Peranan Vitamin D pada Asma Bronkiale

Vitamin D merupakan salah satu vitamin yang mempunyai banyak manfaat, selain fungsi utamannya untuk sistem rangka tubuh, studi terbaru menunjukkan bahwa vitamin D jugamempunyai pengaruh terhadap kejadian dan mekanisme asma bronkial. Hal ini merupakan studi yang dilakukan oleh Dr. Luong dan kolega yang dipublikasikan secara online dalam jurnal Pulmonary Pharmacology & Therapeutics bulan April 2012.

Dalam studi tersebut disebutkan bahwa vitamin D dan metabolismenya mempunyai peran penting sebagai hormon untuk memodulasi sistem imunitas dan mampu menekan sel Th2 yan gberperan dalam reaksi alergi pada saluran nafas.
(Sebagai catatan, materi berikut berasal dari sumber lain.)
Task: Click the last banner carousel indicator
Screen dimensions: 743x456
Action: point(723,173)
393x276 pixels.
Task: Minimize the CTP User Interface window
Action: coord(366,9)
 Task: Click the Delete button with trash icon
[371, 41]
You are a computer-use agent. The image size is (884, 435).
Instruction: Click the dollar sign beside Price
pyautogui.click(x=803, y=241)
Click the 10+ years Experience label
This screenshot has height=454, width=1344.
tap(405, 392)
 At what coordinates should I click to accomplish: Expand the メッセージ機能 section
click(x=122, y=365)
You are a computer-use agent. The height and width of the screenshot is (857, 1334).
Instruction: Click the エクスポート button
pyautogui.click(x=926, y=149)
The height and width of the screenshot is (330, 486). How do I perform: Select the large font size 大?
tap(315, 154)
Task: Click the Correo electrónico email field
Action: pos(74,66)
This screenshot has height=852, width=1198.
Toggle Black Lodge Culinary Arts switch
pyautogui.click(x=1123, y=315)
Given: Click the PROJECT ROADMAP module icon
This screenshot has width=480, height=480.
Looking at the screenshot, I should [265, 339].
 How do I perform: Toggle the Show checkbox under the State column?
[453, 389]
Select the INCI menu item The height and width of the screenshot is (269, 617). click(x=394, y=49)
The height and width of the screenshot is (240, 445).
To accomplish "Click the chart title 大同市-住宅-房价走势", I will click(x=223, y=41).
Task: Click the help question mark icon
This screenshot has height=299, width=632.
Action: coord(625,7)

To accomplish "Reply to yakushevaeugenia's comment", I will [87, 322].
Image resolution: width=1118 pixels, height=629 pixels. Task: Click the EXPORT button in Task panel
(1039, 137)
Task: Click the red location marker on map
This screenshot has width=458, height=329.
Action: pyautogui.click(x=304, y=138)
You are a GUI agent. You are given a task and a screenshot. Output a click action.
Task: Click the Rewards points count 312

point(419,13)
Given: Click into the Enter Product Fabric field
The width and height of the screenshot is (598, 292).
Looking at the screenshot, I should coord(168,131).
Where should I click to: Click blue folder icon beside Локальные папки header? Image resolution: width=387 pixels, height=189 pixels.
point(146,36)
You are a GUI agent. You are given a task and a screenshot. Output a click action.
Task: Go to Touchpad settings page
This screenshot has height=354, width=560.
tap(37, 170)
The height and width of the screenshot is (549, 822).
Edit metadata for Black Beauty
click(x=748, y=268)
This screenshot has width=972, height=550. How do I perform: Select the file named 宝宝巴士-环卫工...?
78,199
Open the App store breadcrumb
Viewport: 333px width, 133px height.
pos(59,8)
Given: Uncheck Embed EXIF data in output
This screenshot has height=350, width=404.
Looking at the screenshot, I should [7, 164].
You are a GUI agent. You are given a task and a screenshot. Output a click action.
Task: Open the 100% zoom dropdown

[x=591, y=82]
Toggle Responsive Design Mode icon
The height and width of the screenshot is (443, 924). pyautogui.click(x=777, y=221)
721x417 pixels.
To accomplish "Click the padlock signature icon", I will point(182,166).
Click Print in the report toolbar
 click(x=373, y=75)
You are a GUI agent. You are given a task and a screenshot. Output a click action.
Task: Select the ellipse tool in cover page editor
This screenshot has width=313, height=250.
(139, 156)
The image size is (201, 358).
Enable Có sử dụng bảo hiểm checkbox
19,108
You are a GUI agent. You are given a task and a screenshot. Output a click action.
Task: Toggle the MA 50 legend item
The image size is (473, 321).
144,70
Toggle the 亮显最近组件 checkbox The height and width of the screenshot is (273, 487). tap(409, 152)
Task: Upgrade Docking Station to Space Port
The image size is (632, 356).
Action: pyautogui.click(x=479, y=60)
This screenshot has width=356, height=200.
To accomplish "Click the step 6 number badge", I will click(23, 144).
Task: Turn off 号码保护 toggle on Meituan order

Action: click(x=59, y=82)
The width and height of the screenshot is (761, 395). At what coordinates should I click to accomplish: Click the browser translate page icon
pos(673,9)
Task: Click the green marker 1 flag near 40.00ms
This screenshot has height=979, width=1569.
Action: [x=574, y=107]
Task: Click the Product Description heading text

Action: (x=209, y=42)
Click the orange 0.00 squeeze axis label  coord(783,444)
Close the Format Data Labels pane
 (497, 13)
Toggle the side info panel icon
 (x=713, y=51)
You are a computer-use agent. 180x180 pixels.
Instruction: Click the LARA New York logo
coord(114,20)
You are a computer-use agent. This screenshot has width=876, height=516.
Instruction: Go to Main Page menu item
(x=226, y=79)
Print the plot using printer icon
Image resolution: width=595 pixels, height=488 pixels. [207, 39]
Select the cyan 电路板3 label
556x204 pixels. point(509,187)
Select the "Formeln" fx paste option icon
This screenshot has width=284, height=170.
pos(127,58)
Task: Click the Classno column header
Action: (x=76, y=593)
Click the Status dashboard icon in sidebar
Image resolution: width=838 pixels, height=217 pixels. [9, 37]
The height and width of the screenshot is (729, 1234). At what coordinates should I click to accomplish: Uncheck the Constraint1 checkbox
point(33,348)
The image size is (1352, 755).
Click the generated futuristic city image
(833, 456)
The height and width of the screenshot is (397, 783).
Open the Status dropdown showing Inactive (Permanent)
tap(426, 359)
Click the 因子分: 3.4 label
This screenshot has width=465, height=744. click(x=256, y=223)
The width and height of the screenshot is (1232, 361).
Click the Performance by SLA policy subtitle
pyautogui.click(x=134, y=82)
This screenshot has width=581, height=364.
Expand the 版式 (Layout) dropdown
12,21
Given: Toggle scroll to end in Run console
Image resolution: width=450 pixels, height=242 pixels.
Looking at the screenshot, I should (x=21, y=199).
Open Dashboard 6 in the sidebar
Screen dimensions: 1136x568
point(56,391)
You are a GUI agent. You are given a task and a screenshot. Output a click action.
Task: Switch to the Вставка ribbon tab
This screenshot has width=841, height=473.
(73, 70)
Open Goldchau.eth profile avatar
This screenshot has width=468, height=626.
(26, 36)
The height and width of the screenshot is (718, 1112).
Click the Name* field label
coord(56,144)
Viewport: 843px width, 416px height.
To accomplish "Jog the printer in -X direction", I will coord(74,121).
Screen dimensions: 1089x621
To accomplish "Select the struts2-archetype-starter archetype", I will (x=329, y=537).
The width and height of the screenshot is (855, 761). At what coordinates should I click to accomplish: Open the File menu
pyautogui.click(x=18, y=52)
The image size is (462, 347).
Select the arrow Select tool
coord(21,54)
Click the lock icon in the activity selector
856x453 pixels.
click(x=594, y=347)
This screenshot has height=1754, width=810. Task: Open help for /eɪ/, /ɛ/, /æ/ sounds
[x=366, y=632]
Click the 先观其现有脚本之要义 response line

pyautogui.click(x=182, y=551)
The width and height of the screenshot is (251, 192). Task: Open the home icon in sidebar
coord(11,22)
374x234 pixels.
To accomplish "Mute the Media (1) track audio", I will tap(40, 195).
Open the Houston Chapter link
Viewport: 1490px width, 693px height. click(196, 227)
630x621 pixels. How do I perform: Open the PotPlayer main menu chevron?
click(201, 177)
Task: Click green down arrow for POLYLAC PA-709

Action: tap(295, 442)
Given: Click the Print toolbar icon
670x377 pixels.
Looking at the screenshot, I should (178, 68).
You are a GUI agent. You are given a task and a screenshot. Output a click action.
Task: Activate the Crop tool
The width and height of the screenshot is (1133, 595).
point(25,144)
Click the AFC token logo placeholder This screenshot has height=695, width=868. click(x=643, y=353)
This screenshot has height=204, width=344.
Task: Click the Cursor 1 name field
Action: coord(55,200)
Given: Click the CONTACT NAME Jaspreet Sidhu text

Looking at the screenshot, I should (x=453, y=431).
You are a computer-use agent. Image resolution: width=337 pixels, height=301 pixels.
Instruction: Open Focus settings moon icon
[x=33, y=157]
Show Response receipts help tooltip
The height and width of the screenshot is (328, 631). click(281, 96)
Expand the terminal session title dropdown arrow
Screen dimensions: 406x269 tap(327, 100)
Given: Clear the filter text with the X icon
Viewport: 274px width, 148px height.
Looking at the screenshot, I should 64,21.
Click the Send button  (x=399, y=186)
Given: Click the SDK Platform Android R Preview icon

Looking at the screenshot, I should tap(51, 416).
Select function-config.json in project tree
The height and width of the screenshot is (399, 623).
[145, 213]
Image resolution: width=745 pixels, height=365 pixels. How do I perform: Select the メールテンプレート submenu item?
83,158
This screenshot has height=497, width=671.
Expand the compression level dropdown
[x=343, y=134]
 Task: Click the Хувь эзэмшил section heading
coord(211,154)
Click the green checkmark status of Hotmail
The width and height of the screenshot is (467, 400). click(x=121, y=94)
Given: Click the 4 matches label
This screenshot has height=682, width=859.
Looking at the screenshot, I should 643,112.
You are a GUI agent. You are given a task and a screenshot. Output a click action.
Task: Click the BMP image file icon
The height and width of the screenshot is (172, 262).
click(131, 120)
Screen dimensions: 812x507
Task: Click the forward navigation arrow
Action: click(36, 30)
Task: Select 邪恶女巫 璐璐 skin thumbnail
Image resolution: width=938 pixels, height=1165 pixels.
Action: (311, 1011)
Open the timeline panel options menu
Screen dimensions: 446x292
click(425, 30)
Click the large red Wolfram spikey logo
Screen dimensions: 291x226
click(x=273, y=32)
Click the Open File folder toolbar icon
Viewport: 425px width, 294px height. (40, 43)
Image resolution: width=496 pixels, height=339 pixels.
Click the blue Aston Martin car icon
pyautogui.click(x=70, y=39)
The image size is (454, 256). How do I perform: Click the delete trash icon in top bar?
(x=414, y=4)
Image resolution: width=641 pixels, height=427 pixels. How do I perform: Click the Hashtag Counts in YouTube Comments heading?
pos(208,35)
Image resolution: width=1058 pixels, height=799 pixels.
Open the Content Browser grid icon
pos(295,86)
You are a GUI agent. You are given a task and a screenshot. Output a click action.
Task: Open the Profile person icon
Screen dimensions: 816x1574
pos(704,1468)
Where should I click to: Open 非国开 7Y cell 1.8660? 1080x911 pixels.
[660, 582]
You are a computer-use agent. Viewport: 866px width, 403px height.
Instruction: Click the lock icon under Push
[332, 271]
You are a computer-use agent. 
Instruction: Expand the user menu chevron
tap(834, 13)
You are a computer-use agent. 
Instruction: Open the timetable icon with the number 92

Beberapa faktor genetik mungkin berkontribusi dalam terjadinya asma ini yang diatur oleh vitamin D, seperti Vitamin D receptor (VDR), human leukocyte antigen genes (HLA), human Toll-like receptors (TLR), matrix metalloproteinases (MMPs), a disintegrin and metalloprotein-33 (ADAM-33), dan poly(ADP-ribosyl) polymerase- 1 (PARP-1).

Vitamin D juga terlibat dalam asma melalui efek pada obesitas, vaksinasi basil Calmettee Guérin (BCG) dan kadar vitamin D yang tinggi tinggi, suplemen vitamin D, checkpoint protein kinase 1 (Chk1), plasminogen activator inhibitor-1 (PAI-1) dan gamma delta T cells (gdT). Vitamin D berperan dalam asma dan mekanismenya dengan cara baik melalui genomik dan / atau non-genomik.


Referensi:
Luong Kv, Nguyen LT. The role of vitamin D in asthma. Pulmonary Pharmacology & Therapeutics 2012:25(2):137-43.